日本の保護者世代は、学校や家庭で詳しい性教育を受けてこなかったため、多くの人が「性教育」について誤解しています。世界では「性を科学的に正しく理解することが、ジェンダー平等や多様性、さらに暴力や強制のない人間関係を育むことに繋がる」という、「権利や尊厳」に基づいたものという考えが標準になっているのです。

日本では、「性について学ぶことは、人としての尊厳や権利について学ぶことである」という認識が希薄です。さらに社会全体として「女性が自分の身体や性について語るのは、恥ずかしいことだ」という意識が根強く、女性性の肯定感と自分の身体の仕組みについての正しい知識がないまま、性交や妊娠・出産を迎えたり、女性由来の病気にかかったりすることも。さらに「性的虐待」や「ジェンダーハラスメント」、「デートDV」などの被害に遭って、心と身体の健康を損う危険にもさらされているのです。

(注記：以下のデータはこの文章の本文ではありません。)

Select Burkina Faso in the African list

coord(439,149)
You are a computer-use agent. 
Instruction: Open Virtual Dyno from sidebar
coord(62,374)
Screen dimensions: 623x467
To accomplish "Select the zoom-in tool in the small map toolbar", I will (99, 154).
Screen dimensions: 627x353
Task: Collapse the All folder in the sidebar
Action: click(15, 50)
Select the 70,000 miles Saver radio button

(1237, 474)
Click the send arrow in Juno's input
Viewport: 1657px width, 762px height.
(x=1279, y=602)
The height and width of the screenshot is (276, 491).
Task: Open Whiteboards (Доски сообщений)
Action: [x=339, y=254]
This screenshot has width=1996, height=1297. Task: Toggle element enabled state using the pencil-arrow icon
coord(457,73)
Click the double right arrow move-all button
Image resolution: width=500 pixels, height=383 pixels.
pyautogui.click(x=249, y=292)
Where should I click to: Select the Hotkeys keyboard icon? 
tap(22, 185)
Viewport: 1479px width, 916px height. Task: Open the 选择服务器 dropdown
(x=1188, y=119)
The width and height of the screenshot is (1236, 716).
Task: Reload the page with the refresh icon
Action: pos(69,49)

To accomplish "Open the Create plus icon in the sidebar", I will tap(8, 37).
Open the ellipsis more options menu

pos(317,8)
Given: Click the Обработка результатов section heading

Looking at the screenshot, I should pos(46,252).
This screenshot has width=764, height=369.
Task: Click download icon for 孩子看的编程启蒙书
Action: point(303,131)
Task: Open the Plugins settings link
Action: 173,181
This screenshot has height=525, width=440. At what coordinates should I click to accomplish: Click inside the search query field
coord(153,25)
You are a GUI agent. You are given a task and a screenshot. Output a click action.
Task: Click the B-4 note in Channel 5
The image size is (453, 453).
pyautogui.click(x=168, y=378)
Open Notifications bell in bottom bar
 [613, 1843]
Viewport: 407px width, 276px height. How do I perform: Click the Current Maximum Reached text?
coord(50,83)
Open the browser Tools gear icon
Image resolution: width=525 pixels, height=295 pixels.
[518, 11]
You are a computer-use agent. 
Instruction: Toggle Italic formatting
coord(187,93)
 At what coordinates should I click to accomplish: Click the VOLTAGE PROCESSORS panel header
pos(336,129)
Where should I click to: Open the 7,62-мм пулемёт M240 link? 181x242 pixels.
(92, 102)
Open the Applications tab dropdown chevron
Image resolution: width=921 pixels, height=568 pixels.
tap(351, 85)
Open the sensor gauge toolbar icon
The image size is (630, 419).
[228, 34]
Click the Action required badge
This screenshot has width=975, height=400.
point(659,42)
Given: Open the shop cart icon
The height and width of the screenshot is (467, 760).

そこで注目されているのが、幼児期から家庭で取り組む「性教育」と、その手助けをしてくれる絵本の存在です。パイ インターナショナルから4月14日に発売された『女の子のからだえほん』は、すべての人が女性性について正しい知識を得ることができる注目作。現在子育て中で「児童虐待問題」に取り組んでいるエッセイストの犬山紙子さんと絵本の監修を務めた艮香織さんに、『女の子のからだえほん』の特徴や、家庭での活用方法などを話していただきました。

  • 女の子のからだえほん

    出版社からの内容紹介

    国際標準の性教育を日本の子どもたち、そしておとなたちへ

    本書は、フランスで女の子を持つ2人の母親がクラウドファンディングで制作した性教育のえほんです。からだの構造から、思春期、性自認、性的指向、性的同意、愛などの人権教育に及ぶテーマまで扱った良書で、その公益性が認められ、ユネスコ(国際連合教育科学文化機関)の「性の健康と人権」認定マークを獲得しています。日本人が苦手とする性教育のテーマをタブーなく正しく語り、尊厳の本質を明確に教えてくれる本は、やがて社会に出ていく子どもたちが、これからの時代を自由に生きていく力になります。本国で発売後すぐにベストセラーとなった良書を日本の子どもたちそして大人たちにも手にとってもらいたく、日本語版を刊行いたします。

この人にインタビューしました

艮 香織

艮 香織 (うしとらかおり)

宇都宮大学 共同教育学部 教員。専門は性教育と人権教育。一般社団法人“人間と性”教育研究協議会幹事、同「乳幼児の性と性教育サークル」運営委員。著書に『教科書に見る世界の性教育』(共著、かもがわ出版)、『性教育はどうして必要なんだろう?』(共編著、大月書店)、訳書に『改訂版国際セクシュアリティ教育ガイダンス【改訂版】』(共訳、明石書店)などがある。

この人にインタビューしました

犬山紙子

犬山紙子 (いぬやまかみこ)

仙台のファッションカルチャー誌の編集者を経て、家庭の事情で退職。20代を難病の母親の介護をしながら過ごす。2011年、女友達の恋愛模様をイラストとエッセイで書き始めるたところネット上で話題になり、マガジンハウスからブログ本を出版しデビュー。現在はTV、ラジオ、雑誌、Webなどで粛々と活動中。2014年に結婚、2017年に第一子となる長女を出産してから、児童虐待問題に声を上げるタレントチーム「こどものいのちはこどものもの」の立ち上げ、社会的養護を必要とするこどもたちにクラウドファンディングで支援を届けるプログラム「こどもギフト」メンバーとしても活動中。その反面、ゲーム・ボードゲーム・漫画など、2次元コンテンツ好きとしても広く認知されている。

表紙は「性器をポジティブに捉えて」というメッセージ

───おふたりは、この絵本を初めて手に取ったときにどう思いましたか?

犬山:表紙の絵を見て「かわいい柄だな」と思ってよく見たら、女性器なんですね。それに気づいたときに、やっぱり少し「恥ずかしい」と思ってしまったんです。わいせつな描き方ではなく、身体の一部がただ描かれているだけなのに。私自身がこれまでの社会活動で、「性教育は大切だ」と考えて発信しているのに、絵本の表紙になっている女性器を「恥ずかしいもの」と感じる気持ちが自分の中にあることに気づかされて……。それから、デスクの目につくところに置いているうちに見慣れて、「なぜ私は恥ずかしかったんだろう」という気持ちに変化しました。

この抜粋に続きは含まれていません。